Tarefa do exercício
Disponha todas as linhas do material abaixo em forma de lista numerada, deixando de fora as linhas em branco.

Dados registrados
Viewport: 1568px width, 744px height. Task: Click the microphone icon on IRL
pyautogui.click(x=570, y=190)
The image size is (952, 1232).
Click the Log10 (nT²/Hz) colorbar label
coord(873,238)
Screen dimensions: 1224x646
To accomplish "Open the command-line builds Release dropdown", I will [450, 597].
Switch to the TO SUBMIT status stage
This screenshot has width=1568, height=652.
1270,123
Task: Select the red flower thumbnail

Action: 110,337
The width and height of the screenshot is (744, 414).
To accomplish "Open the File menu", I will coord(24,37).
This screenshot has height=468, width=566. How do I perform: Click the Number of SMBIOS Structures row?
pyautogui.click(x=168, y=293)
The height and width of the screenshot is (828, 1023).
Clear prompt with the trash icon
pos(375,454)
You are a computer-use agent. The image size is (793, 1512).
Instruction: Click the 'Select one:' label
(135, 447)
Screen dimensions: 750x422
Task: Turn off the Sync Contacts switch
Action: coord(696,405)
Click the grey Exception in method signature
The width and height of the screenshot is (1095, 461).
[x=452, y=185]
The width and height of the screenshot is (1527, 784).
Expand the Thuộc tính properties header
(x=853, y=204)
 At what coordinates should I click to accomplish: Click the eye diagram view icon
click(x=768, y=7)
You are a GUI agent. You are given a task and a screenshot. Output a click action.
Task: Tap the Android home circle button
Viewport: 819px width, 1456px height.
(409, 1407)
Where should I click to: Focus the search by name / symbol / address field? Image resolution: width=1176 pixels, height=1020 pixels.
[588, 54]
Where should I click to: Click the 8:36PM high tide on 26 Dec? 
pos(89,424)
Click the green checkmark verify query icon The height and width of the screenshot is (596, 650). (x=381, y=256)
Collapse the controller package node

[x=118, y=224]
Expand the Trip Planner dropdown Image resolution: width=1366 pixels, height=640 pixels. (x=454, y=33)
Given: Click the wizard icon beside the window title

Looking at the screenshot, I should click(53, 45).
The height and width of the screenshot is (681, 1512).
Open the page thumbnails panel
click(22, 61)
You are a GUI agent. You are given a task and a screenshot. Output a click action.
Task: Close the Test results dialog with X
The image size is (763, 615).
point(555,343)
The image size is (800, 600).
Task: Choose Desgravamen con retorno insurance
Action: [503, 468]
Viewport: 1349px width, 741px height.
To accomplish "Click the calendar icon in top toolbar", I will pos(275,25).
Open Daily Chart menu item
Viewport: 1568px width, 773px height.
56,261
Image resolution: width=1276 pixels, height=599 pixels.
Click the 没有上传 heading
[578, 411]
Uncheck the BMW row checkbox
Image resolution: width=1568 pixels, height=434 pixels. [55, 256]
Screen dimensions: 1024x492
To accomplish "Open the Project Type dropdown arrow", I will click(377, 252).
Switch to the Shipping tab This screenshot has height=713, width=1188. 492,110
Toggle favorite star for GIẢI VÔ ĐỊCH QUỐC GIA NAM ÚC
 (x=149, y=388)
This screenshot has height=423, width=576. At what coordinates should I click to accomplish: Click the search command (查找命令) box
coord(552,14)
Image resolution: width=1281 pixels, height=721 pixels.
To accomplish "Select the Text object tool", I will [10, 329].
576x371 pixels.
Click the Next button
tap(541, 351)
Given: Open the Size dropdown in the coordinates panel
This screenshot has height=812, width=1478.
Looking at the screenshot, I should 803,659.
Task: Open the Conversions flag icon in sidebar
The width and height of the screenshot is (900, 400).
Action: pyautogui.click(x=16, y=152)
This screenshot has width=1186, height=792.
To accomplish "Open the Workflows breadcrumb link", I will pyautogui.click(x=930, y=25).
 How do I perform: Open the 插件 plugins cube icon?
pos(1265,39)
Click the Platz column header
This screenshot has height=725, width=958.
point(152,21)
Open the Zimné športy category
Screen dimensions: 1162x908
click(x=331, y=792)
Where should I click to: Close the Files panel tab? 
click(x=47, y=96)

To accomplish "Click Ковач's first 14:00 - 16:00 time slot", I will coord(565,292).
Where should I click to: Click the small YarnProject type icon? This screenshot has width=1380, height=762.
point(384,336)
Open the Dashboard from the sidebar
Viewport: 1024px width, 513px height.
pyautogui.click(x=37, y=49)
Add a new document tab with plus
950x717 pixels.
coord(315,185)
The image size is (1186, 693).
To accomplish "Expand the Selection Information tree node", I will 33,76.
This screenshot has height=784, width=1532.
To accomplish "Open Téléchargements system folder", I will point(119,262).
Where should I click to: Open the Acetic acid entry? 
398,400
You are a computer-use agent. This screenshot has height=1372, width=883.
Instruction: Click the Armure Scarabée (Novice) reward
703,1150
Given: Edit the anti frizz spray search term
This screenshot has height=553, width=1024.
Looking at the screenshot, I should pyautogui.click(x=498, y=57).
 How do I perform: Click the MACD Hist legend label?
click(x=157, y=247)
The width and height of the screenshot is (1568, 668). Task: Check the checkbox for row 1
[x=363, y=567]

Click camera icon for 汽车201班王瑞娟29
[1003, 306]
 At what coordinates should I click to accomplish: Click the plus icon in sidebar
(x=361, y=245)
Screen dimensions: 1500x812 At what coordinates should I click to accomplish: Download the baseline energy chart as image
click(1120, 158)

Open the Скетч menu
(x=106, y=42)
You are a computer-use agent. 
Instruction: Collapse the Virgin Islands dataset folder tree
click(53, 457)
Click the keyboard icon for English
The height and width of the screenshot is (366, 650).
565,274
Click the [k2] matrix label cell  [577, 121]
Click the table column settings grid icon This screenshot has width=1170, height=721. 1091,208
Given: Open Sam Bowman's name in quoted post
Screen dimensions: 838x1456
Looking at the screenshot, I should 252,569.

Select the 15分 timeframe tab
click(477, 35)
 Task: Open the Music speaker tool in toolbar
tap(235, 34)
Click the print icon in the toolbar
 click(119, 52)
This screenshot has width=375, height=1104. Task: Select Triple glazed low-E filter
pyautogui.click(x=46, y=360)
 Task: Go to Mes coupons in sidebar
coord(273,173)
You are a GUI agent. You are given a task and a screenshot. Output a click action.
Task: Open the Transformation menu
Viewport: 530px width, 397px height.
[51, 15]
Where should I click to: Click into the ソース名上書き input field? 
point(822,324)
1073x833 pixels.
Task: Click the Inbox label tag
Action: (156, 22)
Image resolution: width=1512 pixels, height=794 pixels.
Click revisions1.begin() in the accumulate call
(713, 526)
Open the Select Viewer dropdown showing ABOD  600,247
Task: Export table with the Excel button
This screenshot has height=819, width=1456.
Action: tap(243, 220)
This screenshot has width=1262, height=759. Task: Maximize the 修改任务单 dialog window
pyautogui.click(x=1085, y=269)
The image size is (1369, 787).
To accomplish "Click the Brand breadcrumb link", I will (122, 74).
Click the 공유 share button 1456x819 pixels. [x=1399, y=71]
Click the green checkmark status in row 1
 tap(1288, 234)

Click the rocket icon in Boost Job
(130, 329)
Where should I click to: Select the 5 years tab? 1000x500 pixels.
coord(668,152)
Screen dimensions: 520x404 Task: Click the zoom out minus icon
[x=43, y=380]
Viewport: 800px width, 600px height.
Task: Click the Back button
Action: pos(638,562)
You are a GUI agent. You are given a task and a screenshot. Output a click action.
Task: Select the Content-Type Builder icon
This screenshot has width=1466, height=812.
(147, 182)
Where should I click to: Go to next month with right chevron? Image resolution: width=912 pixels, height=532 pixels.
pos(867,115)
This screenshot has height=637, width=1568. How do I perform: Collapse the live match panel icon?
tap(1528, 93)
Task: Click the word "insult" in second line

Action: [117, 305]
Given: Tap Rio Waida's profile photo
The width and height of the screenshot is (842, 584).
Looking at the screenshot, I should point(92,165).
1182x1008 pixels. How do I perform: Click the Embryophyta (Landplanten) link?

Resposta escrita
1. Viewport: 1568px width, 744px height. Task: Click the microphone icon on IRL
2. pyautogui.click(x=570, y=190)
3. The image size is (952, 1232).
4. Click the Log10 (nT²/Hz) colorbar label
5. coord(873,238)
6. Screen dimensions: 1224x646
7. To accomplish "Open the command-line builds Release dropdown", I will [450, 597].
8. Switch to the TO SUBMIT status stage
9. This screenshot has width=1568, height=652.
10. 1270,123
11. Task: Select the red flower thumbnail
12. Action: 110,337
13. The width and height of the screenshot is (744, 414).
14. To accomplish "Open the File menu", I will coord(24,37).
15. This screenshot has height=468, width=566. How do I perform: Click the Number of SMBIOS Structures row?
16. pyautogui.click(x=168, y=293)
17. The height and width of the screenshot is (828, 1023).
18. Clear prompt with the trash icon
19. pos(375,454)
20. You are a computer-use agent. The image size is (793, 1512).
21. Instruction: Click the 'Select one:' label
22. (135, 447)
23. Screen dimensions: 750x422
24. Task: Turn off the Sync Contacts switch
25. Action: coord(696,405)
26. Click the grey Exception in method signature
27. The width and height of the screenshot is (1095, 461).
28. [x=452, y=185]
29. The width and height of the screenshot is (1527, 784).
30. Expand the Thuộc tính properties header
31. (x=853, y=204)
32.  At what coordinates should I click to accomplish: Click the eye diagram view icon
33. click(x=768, y=7)
34. You are a GUI agent. You are given a task and a screenshot. Output a click action.
35. Task: Tap the Android home circle button
36. Viewport: 819px width, 1456px height.
37. (409, 1407)
38. Where should I click to: Focus the search by name / symbol / address field? Image resolution: width=1176 pixels, height=1020 pixels.
39. [588, 54]
40. Where should I click to: Click the 8:36PM high tide on 26 Dec? 
41. pos(89,424)
42. Click the green checkmark verify query icon The height and width of the screenshot is (596, 650). (x=381, y=256)
43. Collapse the controller package node
44. [x=118, y=224]
45. Expand the Trip Planner dropdown Image resolution: width=1366 pixels, height=640 pixels. (x=454, y=33)
46. Given: Click the wizard icon beside the window title
47. Looking at the screenshot, I should click(53, 45).
48. The height and width of the screenshot is (681, 1512).
49. Open the page thumbnails panel
50. click(22, 61)
51. You are a GUI agent. You are given a task and a screenshot. Output a click action.
52. Task: Close the Test results dialog with X
53. The image size is (763, 615).
54. point(555,343)
55. The image size is (800, 600).
56. Task: Choose Desgravamen con retorno insurance
57. Action: [503, 468]
58. Viewport: 1349px width, 741px height.
59. To accomplish "Click the calendar icon in top toolbar", I will pos(275,25).
60. Open Daily Chart menu item
61. Viewport: 1568px width, 773px height.
62. 56,261
63. Image resolution: width=1276 pixels, height=599 pixels.
64. Click the 没有上传 heading
65. [578, 411]
66. Uncheck the BMW row checkbox
67. Image resolution: width=1568 pixels, height=434 pixels. [55, 256]
68. Screen dimensions: 1024x492
69. To accomplish "Open the Project Type dropdown arrow", I will click(377, 252).
70. Switch to the Shipping tab This screenshot has height=713, width=1188. 492,110
71. Toggle favorite star for GIẢI VÔ ĐỊCH QUỐC GIA NAM ÚC
72.  (x=149, y=388)
73. This screenshot has height=423, width=576. At what coordinates should I click to accomplish: Click the search command (查找命令) box
74. coord(552,14)
75. Image resolution: width=1281 pixels, height=721 pixels.
76. To accomplish "Select the Text object tool", I will [10, 329].
77. 576x371 pixels.
78. Click the Next button
79. tap(541, 351)
80. Given: Open the Size dropdown in the coordinates panel
81. This screenshot has height=812, width=1478.
82. Looking at the screenshot, I should 803,659.
83. Task: Open the Conversions flag icon in sidebar
84. The width and height of the screenshot is (900, 400).
85. Action: pyautogui.click(x=16, y=152)
86. This screenshot has width=1186, height=792.
87. To accomplish "Open the Workflows breadcrumb link", I will pyautogui.click(x=930, y=25).
88.  How do I perform: Open the 插件 plugins cube icon?
89. pos(1265,39)
90. Click the Platz column header
91. This screenshot has height=725, width=958.
92. point(152,21)
93. Open the Zimné športy category
94. Screen dimensions: 1162x908
95. click(x=331, y=792)
96. Where should I click to: Close the Files panel tab? 
97. click(x=47, y=96)
98. To accomplish "Click Ковач's first 14:00 - 16:00 time slot", I will coord(565,292).
99. Where should I click to: Click the small YarnProject type icon? This screenshot has width=1380, height=762.
100. point(384,336)
101. Open the Dashboard from the sidebar
102. Viewport: 1024px width, 513px height.
103. pyautogui.click(x=37, y=49)
104. Add a new document tab with plus
105. 950x717 pixels.
106. coord(315,185)
107. The image size is (1186, 693).
108. To accomplish "Expand the Selection Information tree node", I will 33,76.
109. This screenshot has height=784, width=1532.
110. To accomplish "Open Téléchargements system folder", I will point(119,262).
111. Where should I click to: Open the Acetic acid entry? 
112. 398,400
113. You are a computer-use agent. This screenshot has height=1372, width=883.
114. Instruction: Click the Armure Scarabée (Novice) reward
115. 703,1150
116. Given: Edit the anti frizz spray search term
117. This screenshot has height=553, width=1024.
118. Looking at the screenshot, I should pyautogui.click(x=498, y=57).
119.  How do I perform: Click the MACD Hist legend label?
120. click(x=157, y=247)
121. The width and height of the screenshot is (1568, 668). Task: Check the checkbox for row 1
122. [x=363, y=567]
123. Click camera icon for 汽车201班王瑞娟29
124. [1003, 306]
125.  At what coordinates should I click to accomplish: Click the plus icon in sidebar
126. (x=361, y=245)
127. Screen dimensions: 1500x812 At what coordinates should I click to accomplish: Download the baseline energy chart as image
128. click(1120, 158)
129. Open the Скетч menu
130. (x=106, y=42)
131. You are a computer-use agent. 
132. Instruction: Collapse the Virgin Islands dataset folder tree
133. click(53, 457)
134. Click the keyboard icon for English
135. The height and width of the screenshot is (366, 650).
136. 565,274
137. Click the [k2] matrix label cell  [577, 121]
138. Click the table column settings grid icon This screenshot has width=1170, height=721. 1091,208
139. Given: Open Sam Bowman's name in quoted post
140. Screen dimensions: 838x1456
141. Looking at the screenshot, I should 252,569.
142. Select the 15分 timeframe tab
143. click(477, 35)
144.  Task: Open the Music speaker tool in toolbar
145. tap(235, 34)
146. Click the print icon in the toolbar
147.  click(119, 52)
148. This screenshot has width=375, height=1104. Task: Select Triple glazed low-E filter
149. pyautogui.click(x=46, y=360)
150.  Task: Go to Mes coupons in sidebar
151. coord(273,173)
152. You are a GUI agent. You are given a task and a screenshot. Output a click action.
153. Task: Open the Transformation menu
154. Viewport: 530px width, 397px height.
155. [51, 15]
156. Where should I click to: Click into the ソース名上書き input field? 
157. point(822,324)
158. 1073x833 pixels.
159. Task: Click the Inbox label tag
160. Action: (156, 22)
161. Image resolution: width=1512 pixels, height=794 pixels.
162. Click revisions1.begin() in the accumulate call
163. (713, 526)
164. Open the Select Viewer dropdown showing ABOD  600,247
165. Task: Export table with the Excel button
166. This screenshot has height=819, width=1456.
167. Action: tap(243, 220)
168. This screenshot has width=1262, height=759. Task: Maximize the 修改任务单 dialog window
169. pyautogui.click(x=1085, y=269)
170. The image size is (1369, 787).
171. To accomplish "Click the Brand breadcrumb link", I will (122, 74).
172. Click the 공유 share button 1456x819 pixels. [x=1399, y=71]
173. Click the green checkmark status in row 1
174.  tap(1288, 234)
175. Click the rocket icon in Boost Job
176. (130, 329)
177. Where should I click to: Select the 5 years tab? 1000x500 pixels.
178. coord(668,152)
179. Screen dimensions: 520x404 Task: Click the zoom out minus icon
180. [x=43, y=380]
181. Viewport: 800px width, 600px height.
182. Task: Click the Back button
183. Action: pos(638,562)
184. You are a GUI agent. You are given a task and a screenshot. Output a click action.
185. Task: Select the Content-Type Builder icon
186. This screenshot has width=1466, height=812.
187. (147, 182)
188. Where should I click to: Go to next month with right chevron? Image resolution: width=912 pixels, height=532 pixels.
189. pos(867,115)
190. This screenshot has height=637, width=1568. How do I perform: Collapse the live match panel icon?
191. tap(1528, 93)
192. Task: Click the word "insult" in second line
193. Action: [117, 305]
194. Given: Tap Rio Waida's profile photo
195. The width and height of the screenshot is (842, 584).
196. Looking at the screenshot, I should point(92,165).
197. 1182x1008 pixels. How do I perform: Click the Embryophyta (Landplanten) link?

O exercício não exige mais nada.